### PROVIDED DATA

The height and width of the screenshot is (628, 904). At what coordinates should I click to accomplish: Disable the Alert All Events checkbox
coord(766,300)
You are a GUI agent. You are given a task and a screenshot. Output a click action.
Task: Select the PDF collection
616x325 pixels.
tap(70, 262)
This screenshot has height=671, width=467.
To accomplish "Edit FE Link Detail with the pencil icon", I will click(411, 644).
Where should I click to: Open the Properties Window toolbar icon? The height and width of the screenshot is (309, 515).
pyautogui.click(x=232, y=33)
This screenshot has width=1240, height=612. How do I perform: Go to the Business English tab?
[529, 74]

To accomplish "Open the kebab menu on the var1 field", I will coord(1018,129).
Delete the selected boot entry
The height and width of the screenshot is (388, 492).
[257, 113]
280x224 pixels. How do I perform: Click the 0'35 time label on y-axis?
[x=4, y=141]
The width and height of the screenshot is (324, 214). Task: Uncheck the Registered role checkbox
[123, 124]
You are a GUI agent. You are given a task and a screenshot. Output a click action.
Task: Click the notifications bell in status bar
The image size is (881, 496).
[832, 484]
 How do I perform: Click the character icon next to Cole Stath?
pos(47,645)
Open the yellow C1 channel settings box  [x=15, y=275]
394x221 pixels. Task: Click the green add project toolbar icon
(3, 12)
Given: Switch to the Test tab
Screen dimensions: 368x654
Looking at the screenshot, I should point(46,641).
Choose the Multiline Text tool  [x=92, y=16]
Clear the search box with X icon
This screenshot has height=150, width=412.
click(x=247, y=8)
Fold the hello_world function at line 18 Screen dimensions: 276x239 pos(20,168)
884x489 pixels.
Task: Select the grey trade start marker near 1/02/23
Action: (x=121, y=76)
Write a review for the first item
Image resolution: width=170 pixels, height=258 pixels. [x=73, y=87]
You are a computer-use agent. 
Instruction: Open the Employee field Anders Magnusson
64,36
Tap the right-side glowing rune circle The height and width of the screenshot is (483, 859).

######

§ **AIM OF THE EXERCISE**: Reproduce all of the data above verbatim, keeping every line in its original order.

§ **SOLUTION FOR THIS EXERCISE**:
The height and width of the screenshot is (628, 904). At what coordinates should I click to accomplish: Disable the Alert All Events checkbox
coord(766,300)
You are a GUI agent. You are given a task and a screenshot. Output a click action.
Task: Select the PDF collection
616x325 pixels.
tap(70, 262)
This screenshot has height=671, width=467.
To accomplish "Edit FE Link Detail with the pencil icon", I will click(411, 644).
Where should I click to: Open the Properties Window toolbar icon? The height and width of the screenshot is (309, 515).
pyautogui.click(x=232, y=33)
This screenshot has width=1240, height=612. How do I perform: Go to the Business English tab?
[529, 74]

To accomplish "Open the kebab menu on the var1 field", I will coord(1018,129).
Delete the selected boot entry
The height and width of the screenshot is (388, 492).
[257, 113]
280x224 pixels. How do I perform: Click the 0'35 time label on y-axis?
[x=4, y=141]
The width and height of the screenshot is (324, 214). Task: Uncheck the Registered role checkbox
[123, 124]
You are a GUI agent. You are given a task and a screenshot. Output a click action.
Task: Click the notifications bell in status bar
The image size is (881, 496).
[832, 484]
 How do I perform: Click the character icon next to Cole Stath?
pos(47,645)
Open the yellow C1 channel settings box  [x=15, y=275]
394x221 pixels. Task: Click the green add project toolbar icon
(3, 12)
Given: Switch to the Test tab
Screen dimensions: 368x654
Looking at the screenshot, I should point(46,641).
Choose the Multiline Text tool  [x=92, y=16]
Clear the search box with X icon
This screenshot has height=150, width=412.
click(x=247, y=8)
Fold the hello_world function at line 18 Screen dimensions: 276x239 pos(20,168)
884x489 pixels.
Task: Select the grey trade start marker near 1/02/23
Action: (x=121, y=76)
Write a review for the first item
Image resolution: width=170 pixels, height=258 pixels. [x=73, y=87]
You are a computer-use agent. 
Instruction: Open the Employee field Anders Magnusson
64,36
Tap the right-side glowing rune circle The height and width of the screenshot is (483, 859).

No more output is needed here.